[GOAL] Show each line of the listing below that contains the string "what". Treat uppercase and lowercase as different.

[RAW RECORDS]
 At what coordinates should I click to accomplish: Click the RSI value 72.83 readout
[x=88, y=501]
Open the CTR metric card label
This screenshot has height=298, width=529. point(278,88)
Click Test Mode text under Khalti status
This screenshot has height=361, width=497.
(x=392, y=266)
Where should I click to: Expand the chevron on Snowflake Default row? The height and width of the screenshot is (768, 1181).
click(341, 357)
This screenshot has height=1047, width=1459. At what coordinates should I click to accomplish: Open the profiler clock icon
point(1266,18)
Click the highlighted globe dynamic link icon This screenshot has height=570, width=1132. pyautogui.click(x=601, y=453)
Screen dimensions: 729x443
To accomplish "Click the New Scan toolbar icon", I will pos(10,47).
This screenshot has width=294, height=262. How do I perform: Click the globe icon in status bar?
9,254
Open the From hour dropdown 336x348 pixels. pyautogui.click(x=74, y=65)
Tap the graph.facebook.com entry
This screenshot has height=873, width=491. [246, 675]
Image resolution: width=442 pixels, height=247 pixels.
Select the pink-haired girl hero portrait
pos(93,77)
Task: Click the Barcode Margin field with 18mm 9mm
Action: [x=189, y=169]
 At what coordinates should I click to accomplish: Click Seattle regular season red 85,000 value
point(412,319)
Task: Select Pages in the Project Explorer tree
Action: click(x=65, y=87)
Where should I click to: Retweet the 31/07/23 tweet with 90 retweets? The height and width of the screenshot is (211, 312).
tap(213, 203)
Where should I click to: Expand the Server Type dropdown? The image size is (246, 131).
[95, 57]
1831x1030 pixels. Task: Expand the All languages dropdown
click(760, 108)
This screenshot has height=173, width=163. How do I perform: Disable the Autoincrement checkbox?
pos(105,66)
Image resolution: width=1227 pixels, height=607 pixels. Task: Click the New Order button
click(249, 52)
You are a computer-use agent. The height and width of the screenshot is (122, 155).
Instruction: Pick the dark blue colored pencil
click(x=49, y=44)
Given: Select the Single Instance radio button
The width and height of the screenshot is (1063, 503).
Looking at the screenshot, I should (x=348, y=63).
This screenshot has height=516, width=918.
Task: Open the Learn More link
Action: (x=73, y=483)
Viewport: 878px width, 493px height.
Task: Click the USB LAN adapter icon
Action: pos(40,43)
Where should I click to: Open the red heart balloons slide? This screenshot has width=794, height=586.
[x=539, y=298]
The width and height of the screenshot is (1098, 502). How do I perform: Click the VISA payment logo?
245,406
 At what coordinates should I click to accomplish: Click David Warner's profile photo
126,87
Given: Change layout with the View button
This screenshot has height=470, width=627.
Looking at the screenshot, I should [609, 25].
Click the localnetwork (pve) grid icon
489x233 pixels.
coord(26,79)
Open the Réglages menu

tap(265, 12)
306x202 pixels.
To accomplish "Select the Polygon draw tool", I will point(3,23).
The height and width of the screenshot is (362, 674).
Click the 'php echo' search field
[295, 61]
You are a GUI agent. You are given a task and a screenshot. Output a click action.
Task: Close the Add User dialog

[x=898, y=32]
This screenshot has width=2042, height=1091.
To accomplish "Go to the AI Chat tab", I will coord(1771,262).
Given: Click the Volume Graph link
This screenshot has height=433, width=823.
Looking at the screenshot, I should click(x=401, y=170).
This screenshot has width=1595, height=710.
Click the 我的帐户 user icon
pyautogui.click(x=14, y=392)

[RESPONSE TO THIS EXERCISE]
 At what coordinates should I click to accomplish: Click the RSI value 72.83 readout
This screenshot has height=1047, width=1459. At what coordinates should I click to accomplish: Open the profiler clock icon
 At what coordinates should I click to accomplish: Click Seattle regular season red 85,000 value
 At what coordinates should I click to accomplish: Click David Warner's profile photo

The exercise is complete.